Giving objects a voice

These intelligent containers are part of what researchers call the Internet of Things. For some time, inanimate objects have been communicating alongside people online, bringing about an ever-increasing fusion of the physical and digital worlds – and untold possibilities for new business models. Through multiple projects, SAP Research is investigating how companies can tap into the potential of the Internet of Things.

The concept behind the smart swap bodies, for example, originated in SemProM, an endeavor of SAP Research and its partners to develop concepts for semantic product memory. “The idea is to give objects in the real world a kind of electronic diary,” explains Barbara Schennerlein, project lead at SAP Research Dresden in Germany. “This diary increases transparency by keeping a record of the essential events that occur throughout a product’s life cycle, which can make business processes more flexible and efficient across company boundaries.”

Clever containers

“In the swap bodies, we don’t use semantic product memories in the strictest sense of the term,” explains Frank Josefiak, technical director of Agheera, a spin-off that project partner DSI, a division of Deutsche Post DHL, established to utilize the results from SemProM. “We usually refer to it as a ‘transport memory,’” he says.

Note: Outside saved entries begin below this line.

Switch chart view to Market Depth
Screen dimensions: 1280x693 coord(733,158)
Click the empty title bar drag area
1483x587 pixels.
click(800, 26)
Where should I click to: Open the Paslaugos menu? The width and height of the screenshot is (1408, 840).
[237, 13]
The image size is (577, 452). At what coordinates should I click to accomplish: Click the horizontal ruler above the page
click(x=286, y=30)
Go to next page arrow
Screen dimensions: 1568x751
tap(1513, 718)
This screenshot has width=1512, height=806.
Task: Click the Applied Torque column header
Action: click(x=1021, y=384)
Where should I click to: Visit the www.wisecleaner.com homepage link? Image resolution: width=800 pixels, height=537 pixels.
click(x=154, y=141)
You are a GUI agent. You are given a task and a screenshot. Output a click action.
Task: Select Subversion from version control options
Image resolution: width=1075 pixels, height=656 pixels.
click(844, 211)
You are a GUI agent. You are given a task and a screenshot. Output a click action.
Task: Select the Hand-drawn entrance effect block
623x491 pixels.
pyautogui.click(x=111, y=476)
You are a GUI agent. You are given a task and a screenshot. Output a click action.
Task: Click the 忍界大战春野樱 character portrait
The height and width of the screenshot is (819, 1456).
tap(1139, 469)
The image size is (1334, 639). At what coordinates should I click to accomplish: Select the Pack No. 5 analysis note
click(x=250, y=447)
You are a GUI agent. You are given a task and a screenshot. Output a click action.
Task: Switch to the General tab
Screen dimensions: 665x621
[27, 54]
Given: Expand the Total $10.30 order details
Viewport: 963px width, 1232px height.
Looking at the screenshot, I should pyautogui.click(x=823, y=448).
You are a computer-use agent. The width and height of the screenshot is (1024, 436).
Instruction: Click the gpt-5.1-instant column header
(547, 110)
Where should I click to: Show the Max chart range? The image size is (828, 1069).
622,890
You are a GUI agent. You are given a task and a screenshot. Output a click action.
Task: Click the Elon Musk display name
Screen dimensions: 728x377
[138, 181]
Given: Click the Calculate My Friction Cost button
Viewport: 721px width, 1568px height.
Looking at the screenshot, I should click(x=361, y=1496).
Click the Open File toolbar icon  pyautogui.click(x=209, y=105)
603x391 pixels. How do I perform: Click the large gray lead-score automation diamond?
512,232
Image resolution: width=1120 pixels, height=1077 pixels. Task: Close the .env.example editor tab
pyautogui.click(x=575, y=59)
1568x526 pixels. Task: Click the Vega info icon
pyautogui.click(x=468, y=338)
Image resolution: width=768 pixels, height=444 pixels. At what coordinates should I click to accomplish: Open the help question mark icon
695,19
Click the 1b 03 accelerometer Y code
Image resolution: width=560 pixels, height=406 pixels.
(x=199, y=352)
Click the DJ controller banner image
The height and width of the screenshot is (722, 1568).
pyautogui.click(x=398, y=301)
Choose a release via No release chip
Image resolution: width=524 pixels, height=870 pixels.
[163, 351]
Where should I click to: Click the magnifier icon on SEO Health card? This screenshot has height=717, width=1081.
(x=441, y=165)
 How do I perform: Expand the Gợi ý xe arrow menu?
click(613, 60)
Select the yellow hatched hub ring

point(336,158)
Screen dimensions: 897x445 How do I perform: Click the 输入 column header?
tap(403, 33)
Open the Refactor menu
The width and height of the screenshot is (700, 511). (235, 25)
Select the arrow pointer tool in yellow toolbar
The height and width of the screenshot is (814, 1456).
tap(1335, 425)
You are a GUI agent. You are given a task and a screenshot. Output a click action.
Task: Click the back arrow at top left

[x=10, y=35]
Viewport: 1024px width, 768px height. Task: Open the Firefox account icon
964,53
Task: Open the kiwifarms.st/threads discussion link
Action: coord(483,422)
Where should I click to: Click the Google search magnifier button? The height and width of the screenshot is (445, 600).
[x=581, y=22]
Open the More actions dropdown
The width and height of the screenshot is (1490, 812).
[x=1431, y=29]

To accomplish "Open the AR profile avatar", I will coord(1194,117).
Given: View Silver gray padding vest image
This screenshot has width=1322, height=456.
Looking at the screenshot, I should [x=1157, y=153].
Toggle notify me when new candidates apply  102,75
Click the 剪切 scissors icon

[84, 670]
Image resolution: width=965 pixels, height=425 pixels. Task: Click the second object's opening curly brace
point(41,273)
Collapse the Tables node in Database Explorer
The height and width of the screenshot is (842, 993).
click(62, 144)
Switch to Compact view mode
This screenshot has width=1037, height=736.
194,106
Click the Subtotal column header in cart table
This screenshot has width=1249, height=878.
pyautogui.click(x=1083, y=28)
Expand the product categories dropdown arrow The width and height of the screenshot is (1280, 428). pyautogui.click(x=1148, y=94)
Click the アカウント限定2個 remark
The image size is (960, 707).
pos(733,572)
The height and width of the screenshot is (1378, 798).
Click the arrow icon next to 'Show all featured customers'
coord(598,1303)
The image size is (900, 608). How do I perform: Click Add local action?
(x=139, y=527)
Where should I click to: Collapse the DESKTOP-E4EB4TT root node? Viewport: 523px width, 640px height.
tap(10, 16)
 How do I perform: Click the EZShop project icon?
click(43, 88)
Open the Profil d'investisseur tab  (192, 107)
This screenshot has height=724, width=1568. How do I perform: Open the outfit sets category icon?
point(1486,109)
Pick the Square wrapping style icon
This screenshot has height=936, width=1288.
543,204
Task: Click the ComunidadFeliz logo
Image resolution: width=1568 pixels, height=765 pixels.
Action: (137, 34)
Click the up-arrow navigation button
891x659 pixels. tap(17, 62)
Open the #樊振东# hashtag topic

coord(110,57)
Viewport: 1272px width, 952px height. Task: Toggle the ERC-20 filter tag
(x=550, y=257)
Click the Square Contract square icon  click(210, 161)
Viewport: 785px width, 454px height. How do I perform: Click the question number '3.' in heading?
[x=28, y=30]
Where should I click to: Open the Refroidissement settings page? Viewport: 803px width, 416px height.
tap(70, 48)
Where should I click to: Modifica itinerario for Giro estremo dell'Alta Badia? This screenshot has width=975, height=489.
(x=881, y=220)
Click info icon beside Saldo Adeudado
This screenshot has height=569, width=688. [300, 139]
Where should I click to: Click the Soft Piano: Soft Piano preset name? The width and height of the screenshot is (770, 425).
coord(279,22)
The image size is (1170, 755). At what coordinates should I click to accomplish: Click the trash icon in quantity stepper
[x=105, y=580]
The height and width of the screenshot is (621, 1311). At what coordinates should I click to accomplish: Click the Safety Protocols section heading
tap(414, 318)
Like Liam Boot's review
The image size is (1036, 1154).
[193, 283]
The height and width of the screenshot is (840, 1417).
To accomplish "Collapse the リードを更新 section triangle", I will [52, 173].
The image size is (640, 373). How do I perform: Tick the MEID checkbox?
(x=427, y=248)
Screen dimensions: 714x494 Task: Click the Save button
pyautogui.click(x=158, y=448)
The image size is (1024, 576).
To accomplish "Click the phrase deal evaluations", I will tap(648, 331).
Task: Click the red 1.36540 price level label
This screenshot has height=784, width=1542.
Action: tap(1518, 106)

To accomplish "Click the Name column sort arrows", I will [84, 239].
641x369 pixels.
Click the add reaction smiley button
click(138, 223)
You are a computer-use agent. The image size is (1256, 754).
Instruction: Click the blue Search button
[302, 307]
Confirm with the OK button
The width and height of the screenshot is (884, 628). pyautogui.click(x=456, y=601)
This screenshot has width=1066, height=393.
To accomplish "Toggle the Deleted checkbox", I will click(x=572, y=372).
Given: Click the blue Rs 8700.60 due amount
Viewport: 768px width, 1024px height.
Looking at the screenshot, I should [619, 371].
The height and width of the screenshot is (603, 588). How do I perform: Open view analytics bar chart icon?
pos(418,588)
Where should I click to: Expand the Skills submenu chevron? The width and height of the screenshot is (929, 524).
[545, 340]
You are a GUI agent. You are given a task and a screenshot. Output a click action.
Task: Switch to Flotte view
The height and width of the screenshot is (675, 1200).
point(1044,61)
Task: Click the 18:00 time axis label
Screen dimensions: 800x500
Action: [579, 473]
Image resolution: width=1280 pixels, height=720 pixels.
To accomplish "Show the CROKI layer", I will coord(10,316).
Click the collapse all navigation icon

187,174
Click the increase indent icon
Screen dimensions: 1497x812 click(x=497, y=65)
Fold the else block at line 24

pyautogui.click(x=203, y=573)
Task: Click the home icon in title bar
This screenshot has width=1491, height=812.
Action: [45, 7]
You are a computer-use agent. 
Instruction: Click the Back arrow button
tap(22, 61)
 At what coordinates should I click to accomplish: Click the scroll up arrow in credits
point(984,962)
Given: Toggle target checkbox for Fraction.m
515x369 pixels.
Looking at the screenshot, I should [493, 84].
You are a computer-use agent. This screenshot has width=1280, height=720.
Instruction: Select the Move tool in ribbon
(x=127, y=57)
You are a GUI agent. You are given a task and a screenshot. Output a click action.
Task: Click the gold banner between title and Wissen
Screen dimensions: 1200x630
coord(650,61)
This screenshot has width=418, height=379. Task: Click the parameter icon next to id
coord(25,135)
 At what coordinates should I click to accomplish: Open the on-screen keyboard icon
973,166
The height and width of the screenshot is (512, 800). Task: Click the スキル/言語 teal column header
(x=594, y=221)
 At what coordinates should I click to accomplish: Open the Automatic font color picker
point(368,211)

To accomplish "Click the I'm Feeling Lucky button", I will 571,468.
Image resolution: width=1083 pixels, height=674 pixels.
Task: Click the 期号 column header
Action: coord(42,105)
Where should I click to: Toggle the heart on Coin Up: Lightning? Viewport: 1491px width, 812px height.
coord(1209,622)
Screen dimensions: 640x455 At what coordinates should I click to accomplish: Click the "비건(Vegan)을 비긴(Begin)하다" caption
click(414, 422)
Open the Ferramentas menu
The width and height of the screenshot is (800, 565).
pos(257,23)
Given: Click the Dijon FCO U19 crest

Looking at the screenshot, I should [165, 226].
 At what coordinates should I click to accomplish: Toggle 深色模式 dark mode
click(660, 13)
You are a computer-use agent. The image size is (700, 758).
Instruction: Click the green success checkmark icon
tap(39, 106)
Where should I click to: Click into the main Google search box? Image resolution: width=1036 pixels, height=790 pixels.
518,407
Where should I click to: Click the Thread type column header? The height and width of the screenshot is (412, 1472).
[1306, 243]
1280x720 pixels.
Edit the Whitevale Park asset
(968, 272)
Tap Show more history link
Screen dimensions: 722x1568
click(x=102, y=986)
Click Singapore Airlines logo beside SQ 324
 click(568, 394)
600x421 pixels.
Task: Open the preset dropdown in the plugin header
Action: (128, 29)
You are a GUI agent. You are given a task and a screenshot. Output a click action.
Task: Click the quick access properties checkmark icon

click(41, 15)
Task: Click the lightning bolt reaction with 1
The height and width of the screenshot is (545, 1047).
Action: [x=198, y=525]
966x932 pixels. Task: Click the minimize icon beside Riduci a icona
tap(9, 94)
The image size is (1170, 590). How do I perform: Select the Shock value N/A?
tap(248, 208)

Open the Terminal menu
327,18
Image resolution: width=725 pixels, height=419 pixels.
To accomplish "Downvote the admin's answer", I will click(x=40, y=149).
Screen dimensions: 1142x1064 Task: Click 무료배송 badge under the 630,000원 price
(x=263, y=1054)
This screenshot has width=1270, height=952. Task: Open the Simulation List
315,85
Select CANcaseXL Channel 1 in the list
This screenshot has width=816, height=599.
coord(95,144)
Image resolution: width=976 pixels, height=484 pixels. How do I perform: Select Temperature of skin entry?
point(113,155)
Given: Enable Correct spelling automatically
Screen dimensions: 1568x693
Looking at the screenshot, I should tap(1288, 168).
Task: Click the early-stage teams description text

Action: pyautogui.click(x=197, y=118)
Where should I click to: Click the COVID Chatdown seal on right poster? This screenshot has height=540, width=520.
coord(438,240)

The individual products being delivered are not connected to the Internet – just their container, through an attached component the length of two standard sheets of paper. This component includes an Internet connection, a GPS location system, a passive cooling element, a solar panel, and a battery to power it.

The container reports its location to Agheera’s data center every 15 minutes during transport and once a day when idle. Deutsche Post DHL can call up the container’s transport memory to meet its obligations in various areas, such as to document when and where the container is ready for unloading. “In the next step, we want to continue to improve transport security,” Josefiak says. Future transport memories could also record temperatures, vibration, and when and where a container’s doors are opened during transport. This level of detail would enable freight forwarders to document proper delivery of sensitive goods, such as measurement devices.

Automated, yet more dynamic

Meanwhile, SAP research scientist Christian Kuhn is sure that digital product memories can offer even more. Kuhn heads another project supported by the German Federal Ministry of Education and Research called ADiWa (Allianz Digitaler Warenfluss, or Alliance Digital Product Flow), which builds on the findings of SemProM, as well as an additional project, Aletheia.

“Today many business processes are defined in rigid ERP system models. When one of them needs to be changed to reflect real-world events, manual intervention is usually required,” Kuhn explains. The goal of ADiWa is to use semantic product memories and similar concepts to facilitate dynamic adjustment of business processes through automation or transparent decision support. The resulting advantages – such as in the production and logistics industries – are considerable, particularly for business-partner networks.

Here, SAP scientists are also working on equipping components with the intelligence needed to actively influence business processes and control their own handling. Doing so will require smart IT architecture. “The data format is a key aspect of a semantic product memory,” notes Schennerlein. Because even the smartest objects are of little use without machines that can understand them during processing, the SemProM project developed a data format that SAP, Siemens, and DFKI are introducing to the online standards consortium W3C.

Integrated through and through

At SAP Research, work continues on its vision of flexible business processes and the Internet of Things. One of SAP’s primary aims in this field involves the Business Web – a platform optimized for mobile devices that could enable companies to coordinate their collaboration the way social networks do. The Business Web would both ensure the ability of swap bodies and other intelligent objects to transmit their data reliably to a central location, and also provide applications to access this information whenever and wherever necessary. Beyond reporting their location, smart swap bodies of the future could also potentially guide the nearest available truck driver to them by smartphone.

The SemProM Project:

Supported by the German Federal Ministry of Education and Research (BMBF), the Semantic Product Memory project ended in January 2011 after two years of research activity. The project drew on the expertise of seven research partners: SAP, consortium leader German Research Center for Artificial Intelligence (DFKI), BMW, Siemens, 7×4 Pharma, Globus, and DHL Solutions & Innovations (DSI, the innovation division of Deutsche Post DHL).